From the left, student Derrick Lane, professor Don Wallis, and students Dennie Eagleson, Ben Stringer, and Brooke Bryan, listen to a speaker during a journalism class being held in the basement of a home, Wednesday, Sept. 10, 2008, in Yellow Springs, Ohio. The unconventional classes are taught by former Antioch College teachers, who hope to keep the spirit of the financially strapped school alive until it reopens. (AP Photo/Al Behrman)
YELLOW SPRINGS, Ohio (AP) -- In a wood-paneled basement filled with boxes of nuts, bolts and screws, a college journalism class is under way.
Naked wooden beams and ductwork hang overhead. The instructor's voice competes with the sound of the furnace, which kicks on from time to time.
This makeshift classroom is part of a patchwork of homes, churches and offices cobbled together to form the "Nonstop Liberal Arts Institute," spawned by former professors of Antioch College, which closed temporarily earlier this year amid financial problems.

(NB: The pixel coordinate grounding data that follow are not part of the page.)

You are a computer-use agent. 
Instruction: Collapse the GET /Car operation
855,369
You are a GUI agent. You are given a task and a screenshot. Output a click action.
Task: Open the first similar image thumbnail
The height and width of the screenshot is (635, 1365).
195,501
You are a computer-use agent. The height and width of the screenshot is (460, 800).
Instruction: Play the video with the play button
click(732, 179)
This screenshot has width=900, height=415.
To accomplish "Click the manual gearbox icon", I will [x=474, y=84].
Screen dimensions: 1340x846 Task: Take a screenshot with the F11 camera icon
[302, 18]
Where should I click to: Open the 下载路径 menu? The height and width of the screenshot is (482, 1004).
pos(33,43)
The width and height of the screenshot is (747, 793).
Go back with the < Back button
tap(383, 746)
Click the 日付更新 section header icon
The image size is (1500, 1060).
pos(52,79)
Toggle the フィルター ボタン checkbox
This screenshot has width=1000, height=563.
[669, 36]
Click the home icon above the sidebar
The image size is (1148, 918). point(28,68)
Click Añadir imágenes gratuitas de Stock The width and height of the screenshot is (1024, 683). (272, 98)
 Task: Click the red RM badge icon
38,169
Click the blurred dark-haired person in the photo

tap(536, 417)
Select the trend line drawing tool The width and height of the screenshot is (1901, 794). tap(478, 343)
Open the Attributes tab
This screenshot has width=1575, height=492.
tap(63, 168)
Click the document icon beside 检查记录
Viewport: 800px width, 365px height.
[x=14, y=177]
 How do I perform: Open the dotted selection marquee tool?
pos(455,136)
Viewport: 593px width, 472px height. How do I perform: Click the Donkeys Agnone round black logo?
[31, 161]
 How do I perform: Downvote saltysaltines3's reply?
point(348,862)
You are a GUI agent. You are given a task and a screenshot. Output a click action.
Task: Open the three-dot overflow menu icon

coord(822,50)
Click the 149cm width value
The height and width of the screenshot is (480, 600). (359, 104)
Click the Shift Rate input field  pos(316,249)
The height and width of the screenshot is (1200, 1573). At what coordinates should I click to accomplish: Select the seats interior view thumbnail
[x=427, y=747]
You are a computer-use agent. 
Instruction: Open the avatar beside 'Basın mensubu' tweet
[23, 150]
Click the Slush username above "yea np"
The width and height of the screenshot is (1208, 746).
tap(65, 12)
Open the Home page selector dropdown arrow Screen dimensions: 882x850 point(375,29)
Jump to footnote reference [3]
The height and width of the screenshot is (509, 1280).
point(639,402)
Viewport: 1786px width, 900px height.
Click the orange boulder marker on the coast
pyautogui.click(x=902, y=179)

Professors launched the institute this week to preserve the school's spirit and maintain its core of teachers.
"We want to keep the DNA alive," said Scott Warren, former associate professor of philosophy. "We want to keep the soul moving until we get the campus back."
Classes are being held just about anywhere in southwest Ohio, including a Buddhist meditation center and an office above a mattress store.
The institute, funded by Antioch alumni, has attracted about 60 students in its first semester, Warren said. Its pupils range from former Antioch College students to local villagers, including an 87-year-old woman and a 65-year-old man.
Its staff includes about 20 former Antioch College teachers, plus a handful of retired Antioch teachers and instructors from nearby colleges who have volunteered to teach for free.
The Yellow Springs institute is unaccredited and is not affiliated with Antioch.
Former Antioch College student Molly Thornton was planning to transfer to another school, but got caught up in the Antioch alumni's excitement about the institute this summer.
"I said 'Oh, this is really going to happen,'" recalled Thornton, 20, of Santa Fe, N.M. "My plan is to stay here indefinitely."
Tuition costs $1,500 per semester, and students must make their own living arrangements and provide their own meals.
Located about 15 miles east of Dayton, Antioch College is known for its pioneering academic programs that produce students with a passion for free thinking and social activism. The college is the flagship of Antioch University, which also has campuses in Seattle, Los Angeles, Santa Barbara, Calif., and Keene, N.H.
Trustees say they want the college to reopen as soon as possible, and they have asked alumni to propose a plan in which the college would operate independently of the university.
Toni Murdock, chancellor of Antioch University, has said she applauds the passion of the group, but questions whether courses taken at the institute can be applied toward graduation at other schools. Warren said the institute is seeking accreditation and believes that many colleges will give students credit for coursework they complete at the institute.
"It's not bad," said Derrick Lane, 20, of Cleveland, who attended Antioch College for two years. He said the institute has the same ideals as the college and many of the same teachers.
"I'm so liking the Antioch stuff that transferring somewhere else would be a major culture shock," he said.
Classes offered at the institute include such courses as "Revolutions: Theory and Practice," "The Art of Political Discourse: Critical Thinking," and "Visions of Suburbia."
"We're homeless," said Dennie Eagleson, who taught at Antioch College for 20 years and now teaches photography at the institute. "What we've tried to do is detach ourselves from that struggle - which was really heartbreaking and hard - into something we have control over."